Even the "perfection" Glocks and other makers are having more issues than they used to with new production.
 
This is getting to be more and more the result, as people who know guns are replaced with bean counters. If you could turn back the clock, and walk into a gun shop in the 50's and 60's, you could grab most any weapon off the rack and it would show quality and craftsmanship. Even a single shot bolt action .22. Today it's nothing but a bunch of molded plastic, Aluminum, and sheet metal slop. You have to hunt...... And pay through the nose for anything that's quality.
 
Remington's are definitely ruining thier name. It's all due to this recent guns being treated like commodities. People are buying up guns not for the love of firearms but as money makers. The result they can pawn off anything. They don't really understand the whole gun thing. It's like the Barbie collection, if it's marketed as a collectible, you can bet it never will be.
 
I've read in recent years where folks would order a Remington SPS rifle in various calibers and would recieve a gun that barely resembled "new" condition and had the wrong caliber barrel installed. By wrong barrel caliber I mean one guy ordered that rifle in 308 and after 100+ rounds at 100 yards barely hitting paper, took it to a gunsmith who measured the barrel crown and found it was actually milled out to a "309" caliber.
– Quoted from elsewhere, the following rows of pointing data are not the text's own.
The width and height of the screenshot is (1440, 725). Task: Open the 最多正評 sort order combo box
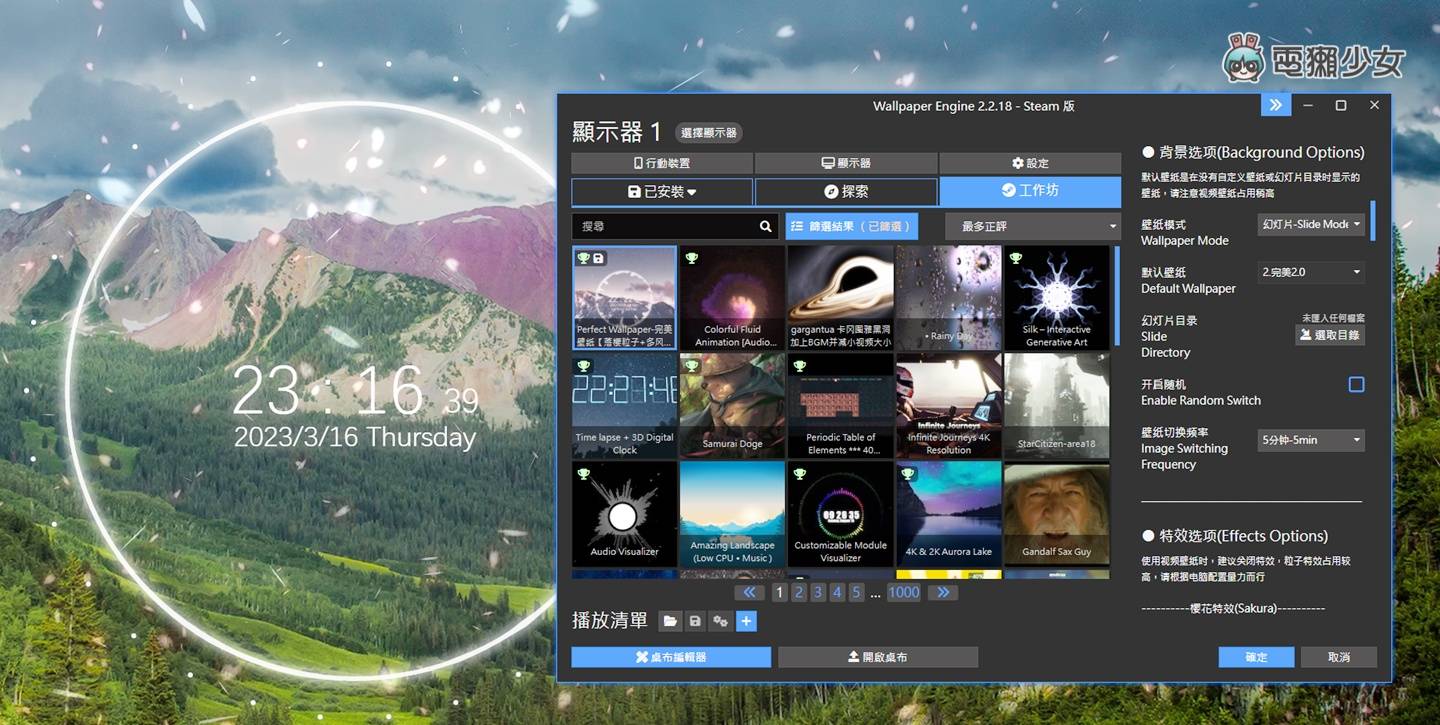point(1031,226)
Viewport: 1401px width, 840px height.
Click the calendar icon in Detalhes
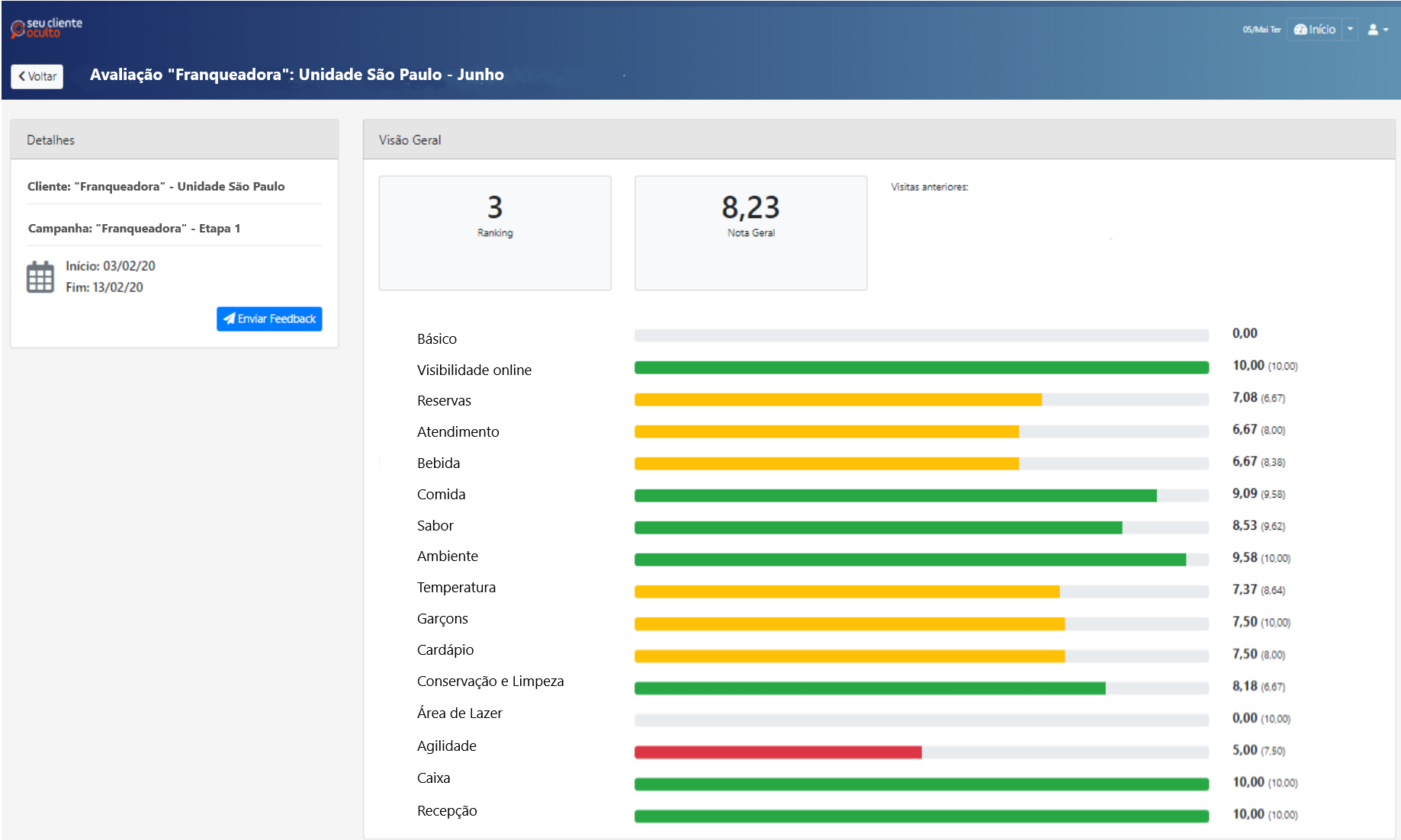click(40, 277)
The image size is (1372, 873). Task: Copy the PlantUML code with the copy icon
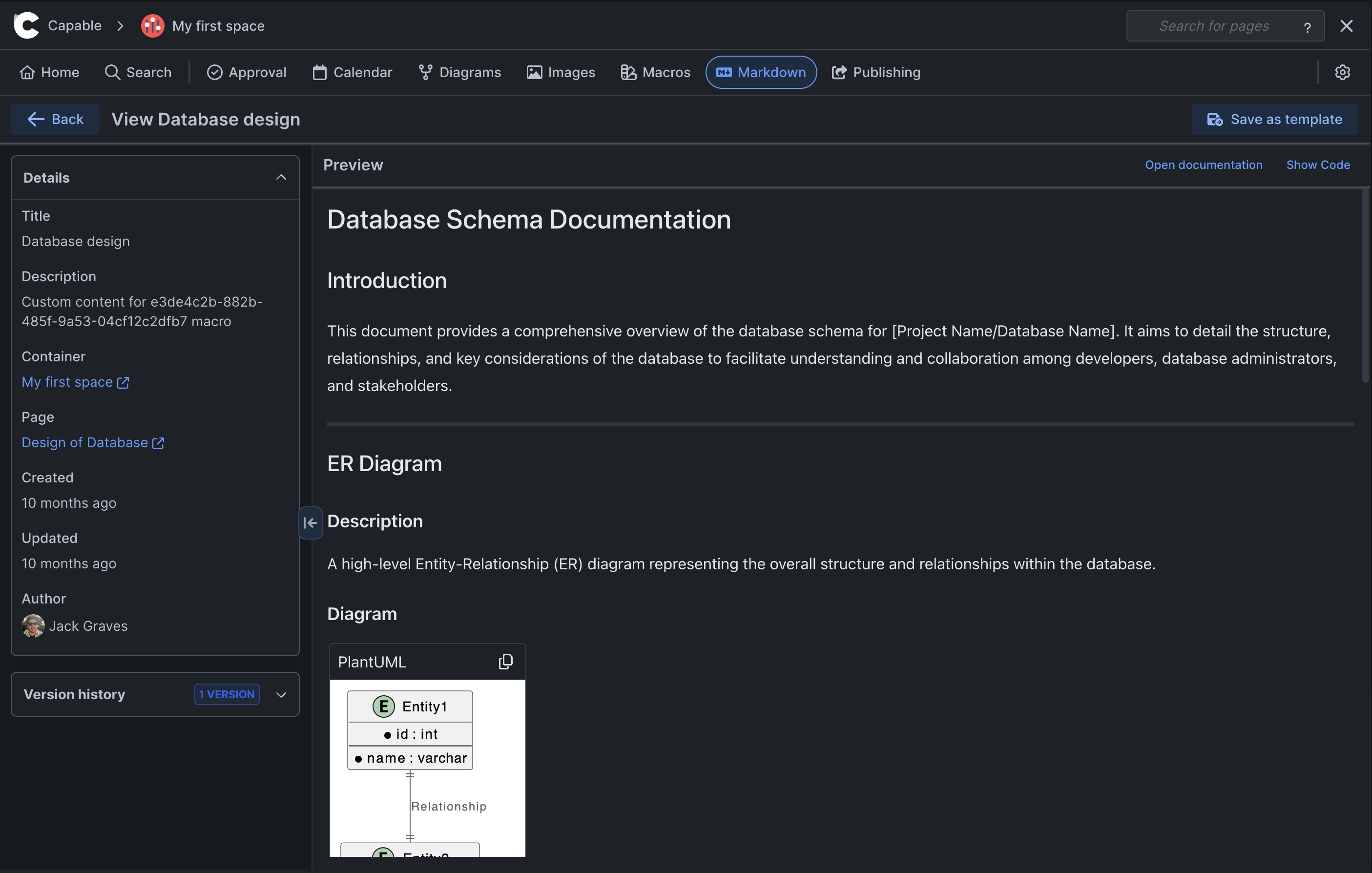point(505,662)
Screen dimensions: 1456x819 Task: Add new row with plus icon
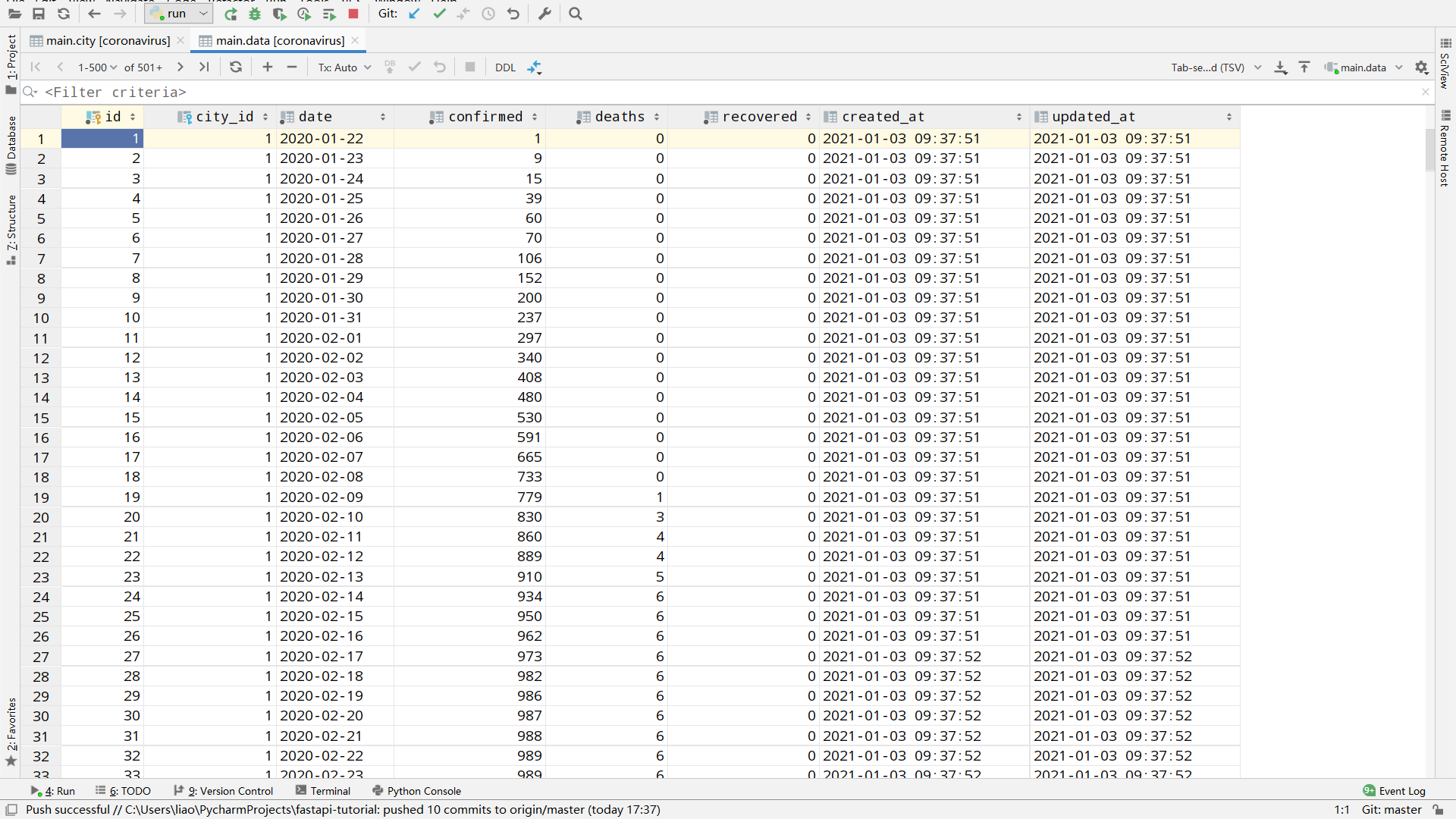pos(268,67)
I grew up hearing stories from my dad about how you couldn't do any better than a Remington 700 ADL or a Ruger Hawkeye. Seems Ruger got it right the whole time.
 
Originally Posted By: NavyVet88
I grew up hearing stories from my dad about how you couldn't do any better than a Remington 700 ADL or a Ruger Hawkeye. Seems Ruger got it right the whole time.


He never heard of a Winchester model 70? Or anything from Sako?
 
The benefits of a free market. They'll only continue to make cra* as long as the public will buy. It gets harder to do with the interwebs to spread bad news fast.
 
Originally Posted By: bubbatime
Originally Posted By: NavyVet88
I grew up hearing stories from my dad about how you couldn't do any better than a Remington 700 ADL or a Ruger Hawkeye. Seems Ruger got it right the whole time.


He never heard of a Winchester model 70? Or anything from Sako?


Winchester makes a great gun as well. I've had no experience with a sako.
 
Originally Posted By: billt460
It's no different than politics. If people will stand in line to vote for worthless candidates, they'll run nothing but worthless candidates.


And with the consolidation of so many arms makers, that may very be the truth. I know the last time I looked at buying a new Marlin, I was appalled how poorly they were put together in terms of fit and finish compared to the one I inherited from my grandfather.
 
The principle they use is sound, as it is based off the original designed by John Pedersen. There were prototypes in 45acp back in the day (called the Model 53) and it was tested against production 1911's. It performed as well.

Good principle, but sadly poorly executed.